WASHINGTON — As surprised as anyone by the resignation of Boris N. Yeltsin, President Clinton and his closest foreign policy advisors Friday praised the departing Russian president and stressed that continuity is key in the sudden ascendancy of his handpicked successor, Vladimir V. Putin. But some officials admitted that managing U.S.-Russian relations in the Putin era will be tricky.
After talking by telephone with Russian Foreign Minister Igor S. Ivanov, Secretary of State Madeleine Albright told reporters that she had received assurances there will be no immediate change in Moscow's stance toward the United States and that Washington plans no shift either.
But some specialists were quick to admit that the future is filled with question marks. The 47-year-old Putin, a political unknown five months ago when he was named prime minister, comes to power at a time when Moscow's relations with the United States have been strained by a series of events, most recently the U.S.-led assault on Yugoslavia and Russia's military adventure in the separatist republic of Chechnya.

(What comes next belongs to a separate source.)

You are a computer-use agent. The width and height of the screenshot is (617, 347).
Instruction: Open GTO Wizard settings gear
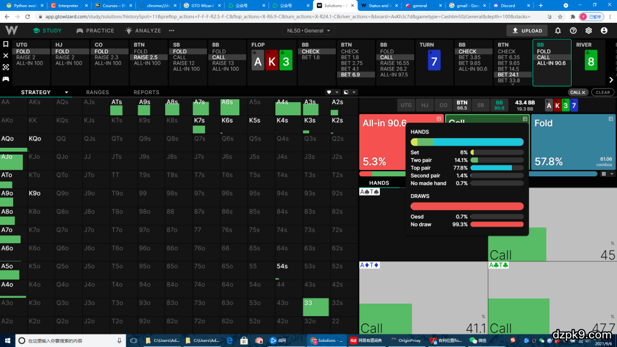[x=588, y=31]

Those ties face new strains as the globe's two biggest nuclear powers get ready to deal with a touchy set of issues, including America's desire to launch a new round of arms-reduction talks with Moscow while Washington also hopes to develop and deploy a national missile-defense system.
While it is the perceived missile threat from so-called rogue states such as North Korea that has generated the political push in the United States for a missile-defense system, Russia strenuously opposes any such deployment, fearing it could render useless its own aging nuclear arsenal and trigger a new arms race that it could not possibly win.

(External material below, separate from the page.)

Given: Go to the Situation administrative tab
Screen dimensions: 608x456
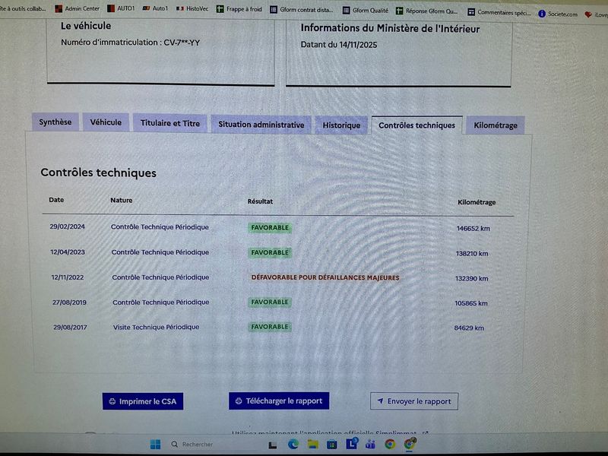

In November, Moscow announced it had tested a short-range interceptor missile in a move interpreted as much as a political warning as a test of new technology.
Russia, as many nations, is also deeply unsettled by the enormousness of America's power, and Putin noted that unease Friday, saying Moscow will strive for a "multipolar" world--code words for counterbalancing the disproportionate influence the U.S. enjoys in global affairs.
While use of the expression is not new, some analysts believe that Putin's rise to the presidency could mean a hardening of the tone, if not the substance, of Moscow's policies toward the West. They note that in pressing the war in Chechnya, Russia's new president has already demonstrated a tough, no-nonsense decisiveness and has been quick to play on Russian nationalism.